The problem ${\mathcal{P}}_1$ is challenging due to its non-convex and combinatorial nature. Thus, it is analytically intractable to derive a closed-form optimal solution. Instead, we consider a two-stage suboptimal solution: In the first stage, we focus on the analog and digital precoder design while assuming uniform power allocation; After fixing the analog and digital precoders, we derive the QoS-aware optimal power allocation in the second stage.

3. Proposed Block Hybrid Beamforming for RF Chains Reduction

In this section, we will first ignore the constraints $C_7$ and $C_8$ in ${\mathcal{P}}_1$ by uniformly allocating the power to each user while assuming that the user grouping is given.

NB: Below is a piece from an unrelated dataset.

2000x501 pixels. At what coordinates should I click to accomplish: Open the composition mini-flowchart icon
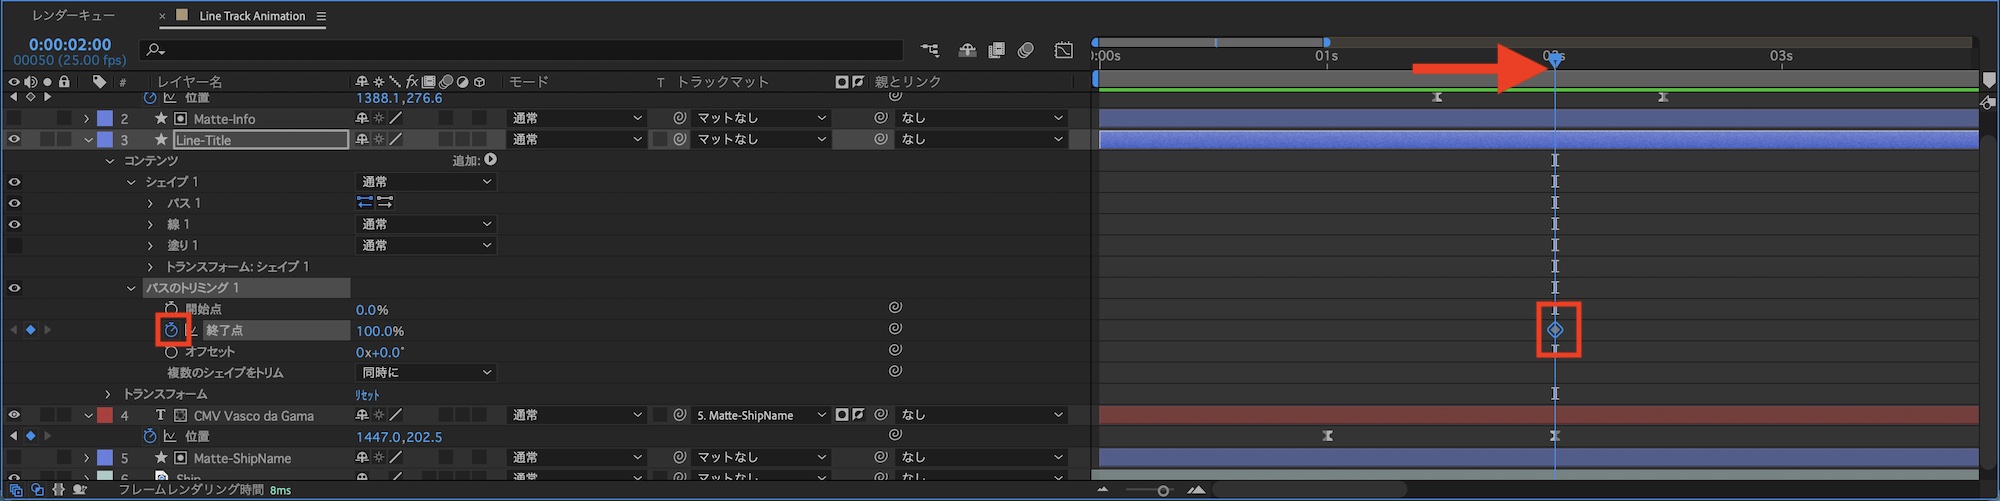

3.1. Analog Beamforming Design

We begin with the analog beamforming design for both transmitter and receiver. It is well known that distinct array response vectors are asymptotically orthogonal as the number of antennas in an antenna array goes to infinity [1], i.e.,

$$\underset{N\to +\infty }{\lim }{\mathit{a}}_T^H({\varphi }_{k,u}^t,{\theta }_{k,u}^t)·{\mathit{a}}_T({\varphi }_{\ell ,v}^t,{\theta }_{\ell ,v}^t)=\delta (k-\ell )\delta (u-v).$$

(20)

However, since the antenna number is finite in practice, the residual interference must be considered in the analog precoding design. Recalling the channel model presented in Equation (8), we can asymptotically orthogonalize the transmitted signals by optimizing the design of ${\mathit{w}}_{k,u}$ and ${\mathit{v}}_{k,u}$:

$$\begin{array}{cc}\hfill \{{\mathit{w}}_{k,u}^{*},{\mathit{v}}_{k,u}^{*}\}& =\underset{{\tilde{\mathit{w}}}_{k,u},{\tilde{\mathit{v}}}_{k,u}}{\arg \max }\sum _{k=1}^K\sum _{u=1}^{M_k}{\log }_2\left(1+\mathrm{SINR}\left({\tilde{\mathit{w}}}_{k,u},{\tilde{\mathit{v}}}_{k,u}\right)\right)\hfill \\ \hfill \mathrm{subject}\mathrm{to}& {\tilde{\mathit{v}}}_{k,u}\in {\mathcal{A}}_{k,u}^T;\hfill \\ \hfill & {\tilde{\mathit{w}}}_{k,u}\in {\mathcal{A}}_{k,u}^R;\hfill \\ \hfill & \max {\left\{M_k\right\}}_{k=1}^K<N_{RF},\hfill \end{array}$$

(21)

where

$$\begin{array}{c}\hfill {\mathcal{A}}_{k,u}^T=\left[{\mathit{a}}_T({\varphi }_{k,u,1}^t,{\theta }_{k,u,1}^t),\cdots ,{\mathit{a}}_T({\varphi }_{k,u,L_{k,u}}^t,{\theta }_{k,u,L_{k,u}}^t)\right],\end{array}$$

(22a)

$$\begin{array}{c}\hfill {\mathcal{A}}_{k,u}^R=\left[{\mathit{a}}_R({\varphi }_{k,u,1}^r,{\theta }_{k,u,1}^r),\cdots ,{\mathit{a}}_R({\varphi }_{k,u,L_{k,u}}^r,{\theta }_{k,u,L_{k,u}}^r)\right].\end{array}$$

(22b)

Furthermore, ${\mathrm{SINR}}_{k,u}$ is given by

$$\mathrm{SINR}\left({\tilde{\mathit{w}}}_{k,u},{\tilde{\mathit{v}}}_{k,u}\right)=\frac{|{\tilde{\mathit{w}}}_{k,u}^H{\mathit{H}}_{k,u}{\tilde{\mathit{v}}}_{k,u}{|}^2}{{\displaystyle \sum _{j=1,j\ne k}^{N_U}{\parallel {\tilde{\mathit{w}}}_{k,u}^H{\mathit{H}}_{k,u}{\tilde{\mathcal{V}}}_j\parallel }^2+\sum _{t\ne u}^{M_k}{|{\tilde{\mathit{w}}}_{k,u}^H{\mathit{H}}_{k,u}{\tilde{\mathit{v}}}_{k,t}|}^2+\frac{1}{\gamma }}},$$

(23)

with $\gamma =\frac{1}{{\sigma }_{k,u}^2}$. The optimal analog beamforming precoder can be straightforwardly found by exhaustively searching in the feasible sets of ${\mathcal{A}}_{k,u}^T$ and ${\mathcal{A}}_{k,u}^R$.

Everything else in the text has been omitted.